The Big Questions – Geelong 2024 Season Preview

After the heights of 2022, the Cats fell back to earth in 2023.

For some, it was seen as the inevitable fall, after finally ascending to the top of the mountain. To others, it was an injury-induced loss of footing that saw a stumble, and nothing more.

2024 is the season we find out which party is right, and perhaps the season we find out whether the era of the Cats as perennial contenders is over, or just looking to restart.

Geelong get a shot in the arm with the return of a healthy Cam Guthrie – a major factor in their midfield engine, Jack Henry to become even more potent in the back six, and Rhys Stanley to contest int he ruck. Those three additions should make a huge difference, but the development of some of their kids will be the key to, not only this season, but the next five or six.

2024 – the year the Cats turn it around? Or the year the Cats finally tumble down the ladder?

It’s that time of year, already.

The break after Christmas and New Year is over. The holidays are finished for AFL players, and the hard stuff starts now. Yes, the teams had been training for well over a month prior to Christmas, but as we head into 2024, the ante is upped and the intensity increases.

This is where premierships are won and lost. This is where improvements are made and lists come together. New faces, new colours, old heads with renewed passion… so much feeds into the making of a contender. And as the days tick down toward to the intra-club clashes, practice games, and eventually the real stuff, questions are raised about each team and how they’re going to perform in 2024.

◆ ◆ ◆ ◆

YOUR OBJECTIVE
Please reproduce the Geelong season preview word for word, everything from "After the heights" down to "and nothing more.".

DATA SECTION
◆ ◆ ◆ ◆

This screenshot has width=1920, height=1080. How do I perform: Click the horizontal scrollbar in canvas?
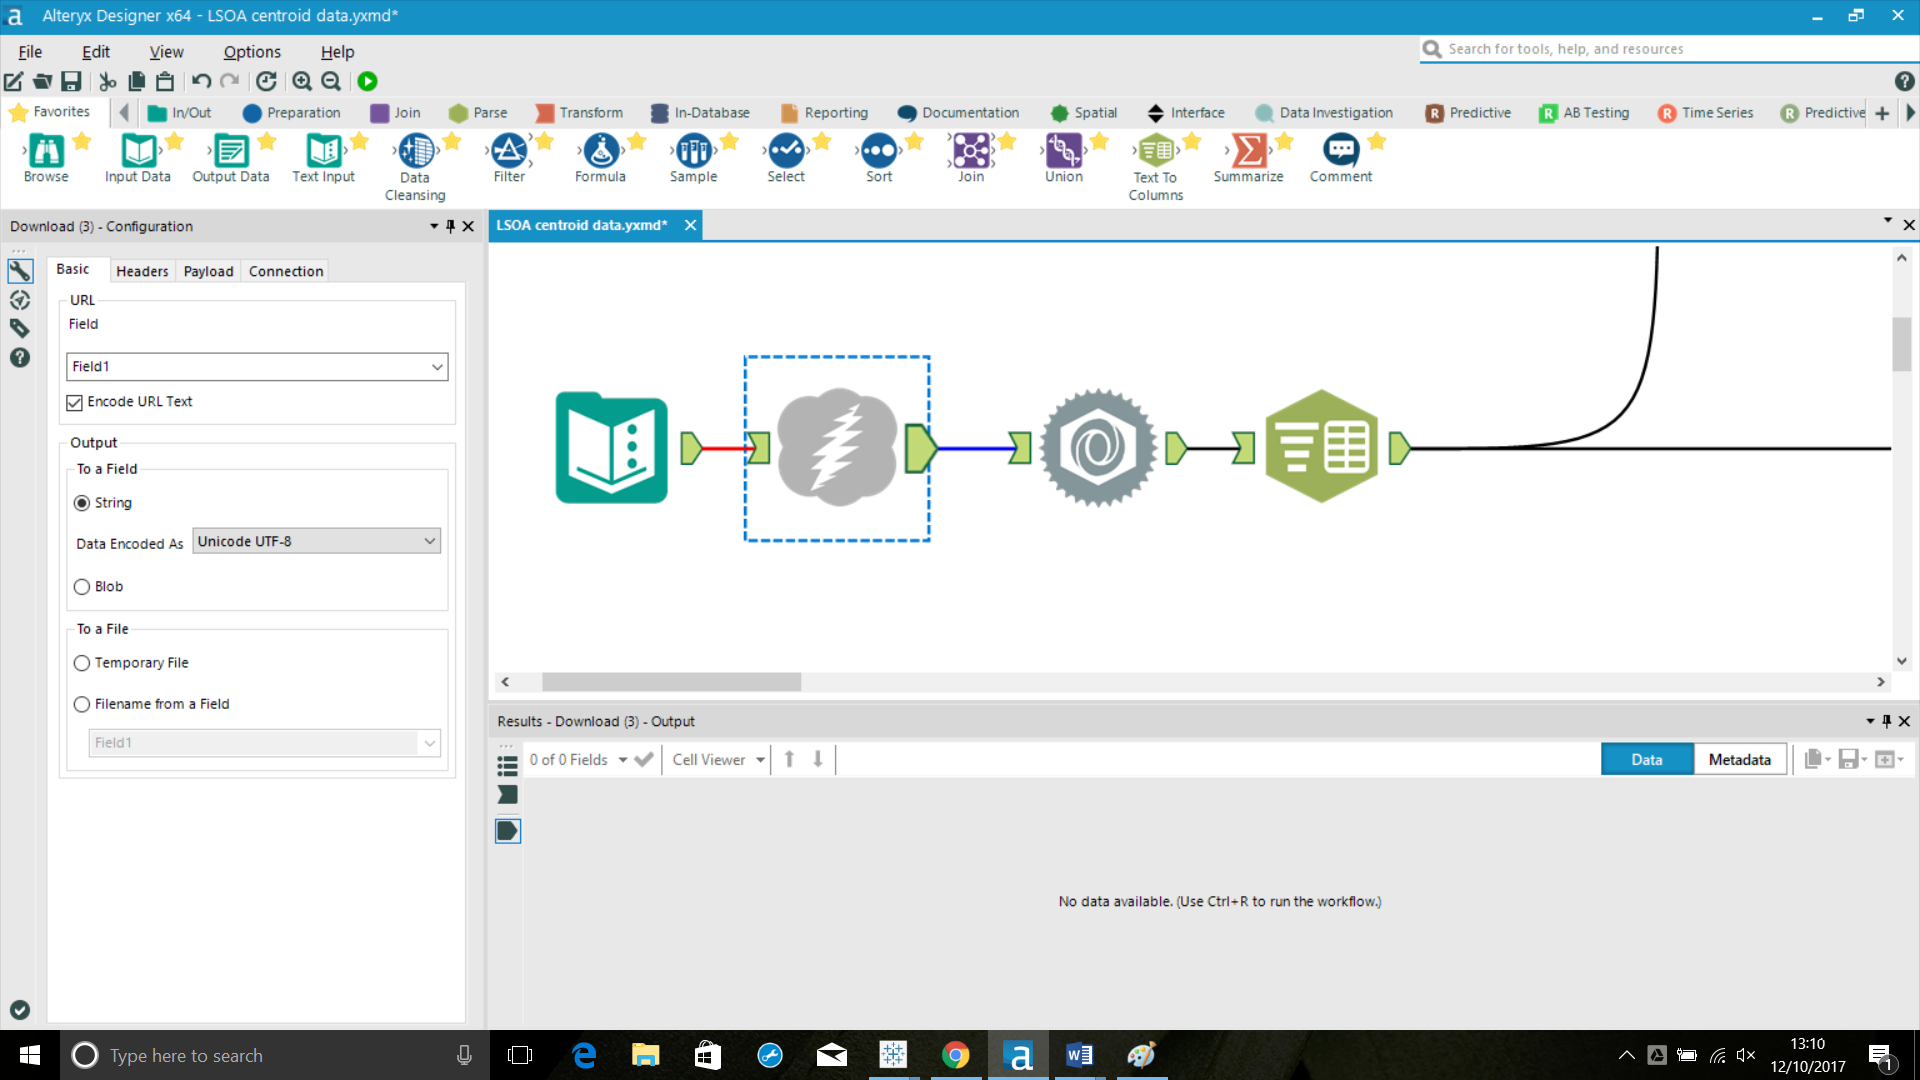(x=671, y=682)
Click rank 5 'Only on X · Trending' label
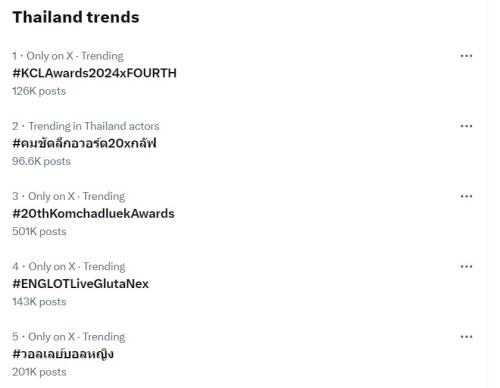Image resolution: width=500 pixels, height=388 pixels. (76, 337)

◆ ◆ ◆ ◆

SOLUTION FOR THIS TASK
After the heights of 2022, the Cats fell back to earth in 2023.

For some, it was seen as the inevitable fall, after finally ascending to the top of the mountain. To others, it was an injury-induced loss of footing that saw a stumble, and nothing more.